### Work to complete
Print exactly the lines from the one containing "Task: Toggle the bottom panel layout icon" through the last line of the entries below; the pictures stay out of the copy.

### Stored data entries
__________
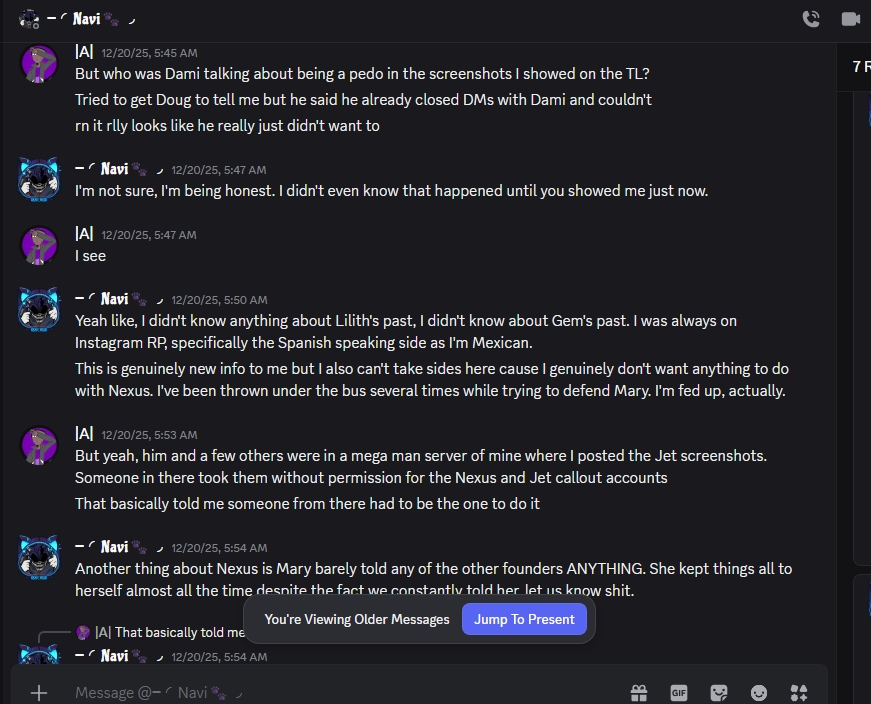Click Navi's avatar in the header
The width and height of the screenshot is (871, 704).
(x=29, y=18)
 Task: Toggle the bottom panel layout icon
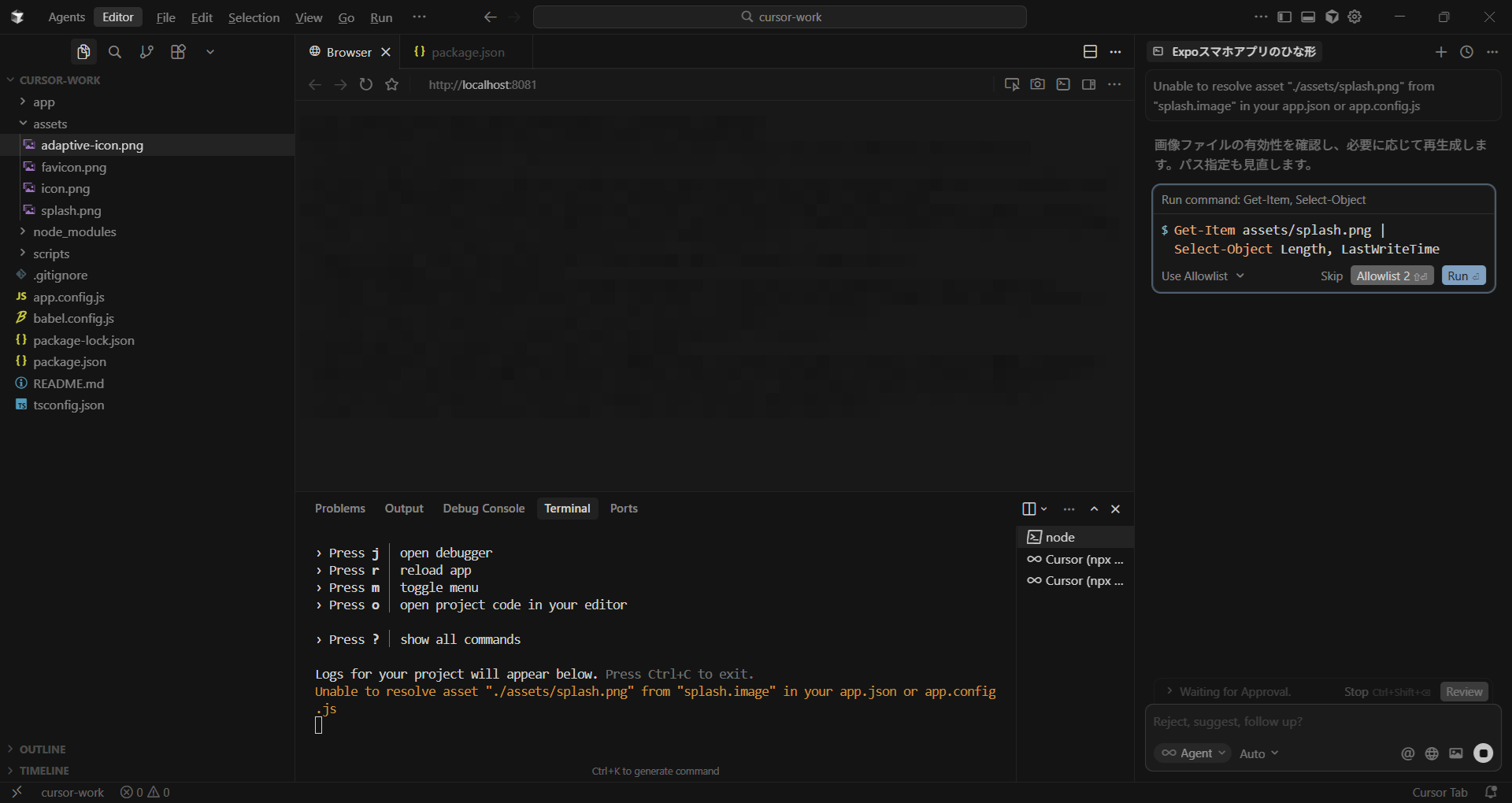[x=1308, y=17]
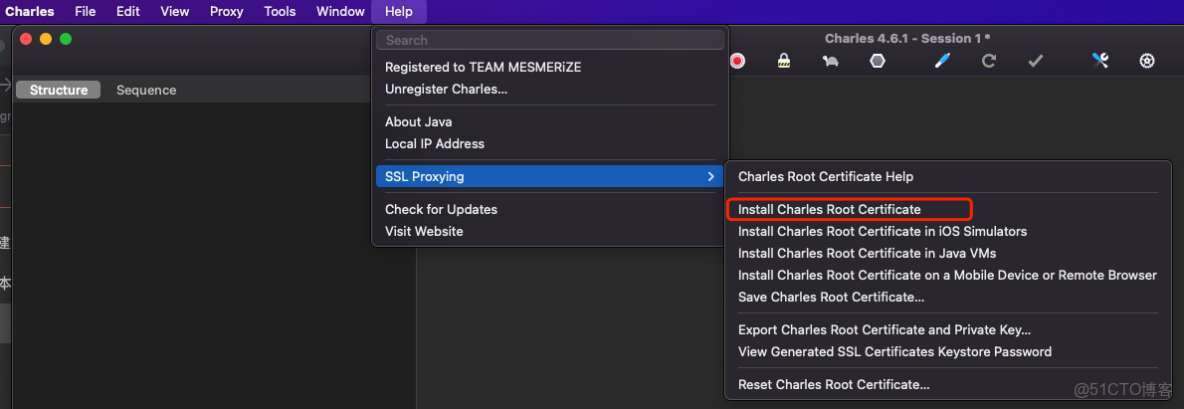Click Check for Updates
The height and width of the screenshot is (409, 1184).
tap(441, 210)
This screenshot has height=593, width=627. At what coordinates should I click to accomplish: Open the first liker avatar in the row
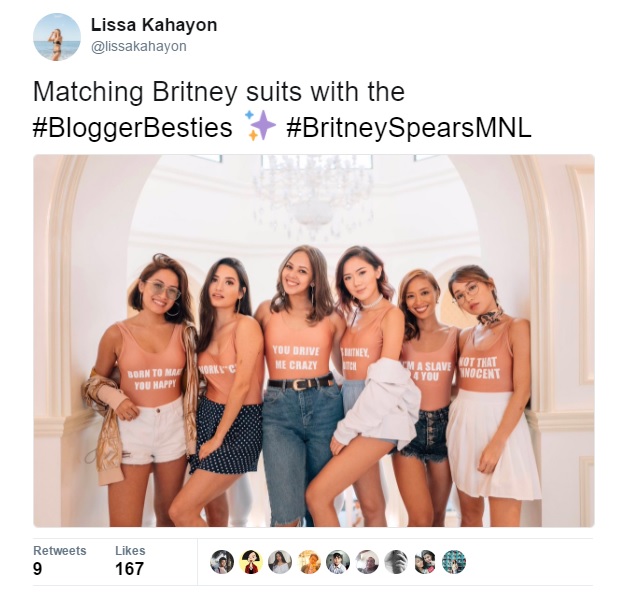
__________
### Completed exercise
 Task: Toggle the bottom panel layout icon
[x=1308, y=17]
Click Check for Updates
The height and width of the screenshot is (409, 1184).
tap(441, 210)
This screenshot has height=593, width=627. At what coordinates should I click to accomplish: Open the first liker avatar in the row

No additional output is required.